In addition to the xylose isomerase pathway, some studies have explored the xylose oxidative pathway as an alternative route for xylose metabolism. Promdonkoy et al. (2019) conducted a study to screen efficient xylose oxidative pathways for xylose utilization. They introduced xylose oxidative pathways derived from different yeasts, including C. tropicalis, C. shehatae, S. stipitis, and Spathaspora passalidarum into S. cerevisiae. Among these, the recombinant strain overexpressing the S. stipitis xylose oxidative pathway exhibited the highest cell growth on xylose. To further enhance xylose metabolism, they overexpressed a mutant hexose transporter (HXT7-F79S) to improve xylose influx and deleted the genes gre3 and pho13. These modifications resulted in a strain with an improved specific growth rate on xylose (Promdonkoy et al., 2019). Jeong et al. (2020) compared xylose isomerase and oxidative pathway by introducing Orpinomyces sp. xylA-P stipitis xyl3 and P stipitis xyl123 respectively, in the ald6 locus of S. cerevisiae. The recombinant overexpressing xylose oxidative pathway demonstrated consumption of a higher percentage of xylose (90%) compared to the strain using the xylose isomerase pathway (10%) (Jeong et al., 2020). Chattopadhyay et al. (2020) identified the two xylose transporters (CtStp1 and CtStp2) in C. tropicalis that were not influenced by glucose.
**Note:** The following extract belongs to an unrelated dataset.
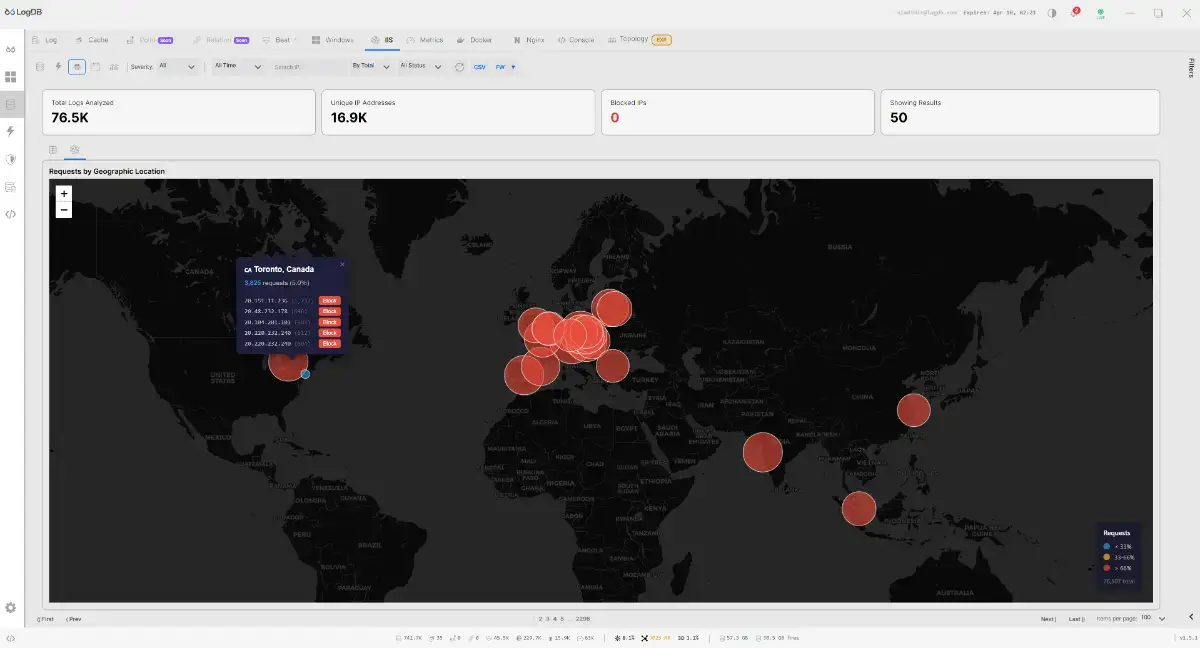
Task: Click the refresh icon in the toolbar
Action: tap(459, 67)
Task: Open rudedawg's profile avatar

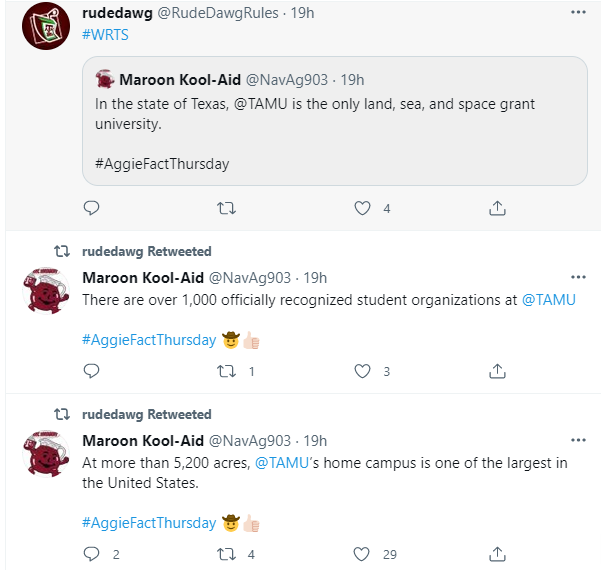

When these transporters were heterologously overexpressed (CtStp1 or CtStp2) along with the xylose oxidative pathway (P. stipitis xyl1 and xyl2, and S. cerevisiae xks1) in a null mutant S. cerevisiae strain lacking hexose transporters, the recombinants exhibited the simultaneous co-consumption of glucose and xylose (Chattopadhyay et al., 2020).
In addition to this, several other strategies such as the disruption of ptsGHI and overexpression of sugar transporter for the efficient co-utilization of sugars were already discussed in Section 2.
4 Metabolic engineering and techno-economic analysis
The current global production of bio-based chemicals and polymers is estimated to be approximately 90 million metric tons. This production is expected to contribute significantly to the revenue of the global chemical industry, with an estimated value of US$ 10 billion. The global production capacity and market values of chemicals mentioned above are provided in Table 6.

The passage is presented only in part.